Maps and Diagrams: Delius
Tim Martin has issued Maps and Diagrams music since 2001 on a large number of labels, including Static Caravan, Fluid Audio, Time Released Sound, Symbolic Interaction, and Nomadic Kids Republic, and now joins False Industries for the release of Delius, a twenty-four minute EP featuring six concise ambient-styled settings. The focus in this case is firmly on timbres and textures rather than beats and formal melodies, both of which are downplayed on the EP if not absent altogether. Martin weaves computer-generated textures, analog synths, sampled radio sounds, and field recordings into a whole that collapses the years separating today's digital production methodologies and the pioneering work produced by the likes of Cluster and Klaus Schulze during the ‘70s.

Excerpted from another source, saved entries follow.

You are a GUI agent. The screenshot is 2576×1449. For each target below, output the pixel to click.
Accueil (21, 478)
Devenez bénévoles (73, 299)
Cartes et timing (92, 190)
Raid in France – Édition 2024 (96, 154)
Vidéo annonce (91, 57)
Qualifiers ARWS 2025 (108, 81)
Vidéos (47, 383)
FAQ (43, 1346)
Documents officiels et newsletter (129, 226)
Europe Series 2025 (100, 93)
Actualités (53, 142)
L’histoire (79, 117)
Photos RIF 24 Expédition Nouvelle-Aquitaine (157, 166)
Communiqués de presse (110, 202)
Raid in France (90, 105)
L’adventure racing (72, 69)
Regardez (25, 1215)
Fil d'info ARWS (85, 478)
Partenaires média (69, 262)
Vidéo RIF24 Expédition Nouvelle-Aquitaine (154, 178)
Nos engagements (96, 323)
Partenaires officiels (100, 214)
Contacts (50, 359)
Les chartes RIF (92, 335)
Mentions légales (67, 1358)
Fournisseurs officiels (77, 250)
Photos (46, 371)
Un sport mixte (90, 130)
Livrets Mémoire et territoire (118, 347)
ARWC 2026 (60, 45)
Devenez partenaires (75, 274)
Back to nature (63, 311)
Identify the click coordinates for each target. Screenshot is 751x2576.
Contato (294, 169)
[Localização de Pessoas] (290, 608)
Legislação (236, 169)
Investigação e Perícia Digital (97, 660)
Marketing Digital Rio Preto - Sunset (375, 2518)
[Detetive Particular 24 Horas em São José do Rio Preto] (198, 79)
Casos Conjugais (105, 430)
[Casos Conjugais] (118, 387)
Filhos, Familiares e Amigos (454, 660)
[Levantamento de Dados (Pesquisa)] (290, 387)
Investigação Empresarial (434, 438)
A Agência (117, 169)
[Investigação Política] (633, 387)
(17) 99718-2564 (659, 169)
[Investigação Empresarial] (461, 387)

Martin often roughens the smooth sheen of his ambient drones with grainy industrial textures. He also generally excludes beats in the six tracks, even if the clicking pulses in “Child of the Cavern” and “The Last Man on Earth” suggest ties to earlier Maps and Diagrams releases. In keeping with their titles, “Sylvan Spring” is characterized by warm, enveloping swathes of synthetic sound, while “Avalanche” finds billowing vapours gradually building to a climax before deflating. An occasional field recording works its way into the material, and consequently a softly whistling meditation such as “Novachord Spectrum” assumes a somewhat pastoral quality that strengthens its connection to the natural world.
The material repeatedly resists settling into straightforward, easily definable structures; a piece such as “Child of the Cavern,” for instance, unfolds unpredictably, as if the material itself is determining in the moment which path to take. A similar approach characterizes “Yriarte” and “The Last Man on Earth,” which suggest that a fitting reference point for Delius is Fennesz, whose music likewise develops fluidly rather than fits into simple, predetermined structures. All in all, Delius impresses as an understated set whose occasional rough textural treatments can't hide the gentle heart beating at its core.